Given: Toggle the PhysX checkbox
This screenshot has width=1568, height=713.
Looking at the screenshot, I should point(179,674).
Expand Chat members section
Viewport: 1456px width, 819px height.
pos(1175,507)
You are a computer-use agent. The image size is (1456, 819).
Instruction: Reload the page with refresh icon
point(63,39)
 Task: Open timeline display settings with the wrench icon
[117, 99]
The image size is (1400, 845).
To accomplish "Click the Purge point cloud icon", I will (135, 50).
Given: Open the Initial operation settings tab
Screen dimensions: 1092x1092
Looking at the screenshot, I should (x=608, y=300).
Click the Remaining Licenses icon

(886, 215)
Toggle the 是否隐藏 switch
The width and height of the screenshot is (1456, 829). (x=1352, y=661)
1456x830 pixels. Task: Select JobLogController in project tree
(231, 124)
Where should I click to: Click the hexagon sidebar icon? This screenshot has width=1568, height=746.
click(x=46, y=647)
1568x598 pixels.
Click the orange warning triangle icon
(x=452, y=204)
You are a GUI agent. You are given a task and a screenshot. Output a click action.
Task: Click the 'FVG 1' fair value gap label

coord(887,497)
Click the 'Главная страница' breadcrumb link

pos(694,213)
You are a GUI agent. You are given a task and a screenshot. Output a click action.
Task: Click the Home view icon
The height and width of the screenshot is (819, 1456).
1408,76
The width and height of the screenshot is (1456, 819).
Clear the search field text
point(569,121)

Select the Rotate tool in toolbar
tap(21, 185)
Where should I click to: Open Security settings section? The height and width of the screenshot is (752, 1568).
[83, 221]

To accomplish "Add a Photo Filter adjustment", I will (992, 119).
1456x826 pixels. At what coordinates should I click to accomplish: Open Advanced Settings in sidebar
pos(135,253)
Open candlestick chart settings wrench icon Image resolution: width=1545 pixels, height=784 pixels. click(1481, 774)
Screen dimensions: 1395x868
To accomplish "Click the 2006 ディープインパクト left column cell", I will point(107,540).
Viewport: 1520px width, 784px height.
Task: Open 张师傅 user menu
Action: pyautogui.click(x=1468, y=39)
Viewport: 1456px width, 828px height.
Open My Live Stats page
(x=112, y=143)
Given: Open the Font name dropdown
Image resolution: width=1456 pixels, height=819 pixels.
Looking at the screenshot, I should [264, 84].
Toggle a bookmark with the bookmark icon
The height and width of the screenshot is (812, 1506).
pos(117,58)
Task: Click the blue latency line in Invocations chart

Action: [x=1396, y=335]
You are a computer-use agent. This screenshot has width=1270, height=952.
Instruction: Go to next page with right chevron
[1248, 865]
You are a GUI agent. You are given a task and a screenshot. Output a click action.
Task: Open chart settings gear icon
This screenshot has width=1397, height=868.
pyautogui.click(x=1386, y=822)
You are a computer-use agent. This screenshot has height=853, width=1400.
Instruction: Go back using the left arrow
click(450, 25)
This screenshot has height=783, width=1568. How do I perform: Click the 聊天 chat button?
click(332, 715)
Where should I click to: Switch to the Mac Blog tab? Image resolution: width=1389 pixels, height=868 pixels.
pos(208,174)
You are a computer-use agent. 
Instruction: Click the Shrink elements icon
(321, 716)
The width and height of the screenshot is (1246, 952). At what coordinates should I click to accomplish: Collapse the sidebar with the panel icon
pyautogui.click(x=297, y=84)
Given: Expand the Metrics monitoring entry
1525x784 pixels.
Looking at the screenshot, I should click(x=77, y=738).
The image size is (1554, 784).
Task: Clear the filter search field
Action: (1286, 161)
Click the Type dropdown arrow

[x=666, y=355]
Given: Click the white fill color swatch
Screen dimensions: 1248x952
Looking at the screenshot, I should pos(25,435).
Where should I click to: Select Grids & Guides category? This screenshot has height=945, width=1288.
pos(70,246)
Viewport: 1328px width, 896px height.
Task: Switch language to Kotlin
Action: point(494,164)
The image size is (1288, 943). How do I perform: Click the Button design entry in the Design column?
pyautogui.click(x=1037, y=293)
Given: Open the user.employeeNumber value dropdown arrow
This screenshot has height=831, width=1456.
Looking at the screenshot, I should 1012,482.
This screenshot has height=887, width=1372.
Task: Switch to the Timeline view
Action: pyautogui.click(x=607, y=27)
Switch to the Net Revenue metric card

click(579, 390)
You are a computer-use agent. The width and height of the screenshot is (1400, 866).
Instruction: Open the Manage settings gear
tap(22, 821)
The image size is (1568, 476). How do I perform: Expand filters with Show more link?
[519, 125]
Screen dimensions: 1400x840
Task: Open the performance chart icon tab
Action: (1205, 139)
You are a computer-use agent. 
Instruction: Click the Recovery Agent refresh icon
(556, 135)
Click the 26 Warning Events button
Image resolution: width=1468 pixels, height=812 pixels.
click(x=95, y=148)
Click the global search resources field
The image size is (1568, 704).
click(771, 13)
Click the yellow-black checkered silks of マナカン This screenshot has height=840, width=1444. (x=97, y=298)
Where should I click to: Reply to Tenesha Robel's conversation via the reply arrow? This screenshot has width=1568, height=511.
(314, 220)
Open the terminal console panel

PROBLEM DETAILS:
In the listing above, find the line with "Clear the search field text" and the line with "Screen dimensions: 1395x868"; set down exactly those two lines and every line between them, nothing more.

RESULT FOR THIS TASK:
Clear the search field text
point(569,121)

Select the Rotate tool in toolbar
tap(21, 185)
Where should I click to: Open Security settings section? The height and width of the screenshot is (752, 1568).
[83, 221]

To accomplish "Add a Photo Filter adjustment", I will (992, 119).
1456x826 pixels. At what coordinates should I click to accomplish: Open Advanced Settings in sidebar
pos(135,253)
Open candlestick chart settings wrench icon Image resolution: width=1545 pixels, height=784 pixels. click(1481, 774)
Screen dimensions: 1395x868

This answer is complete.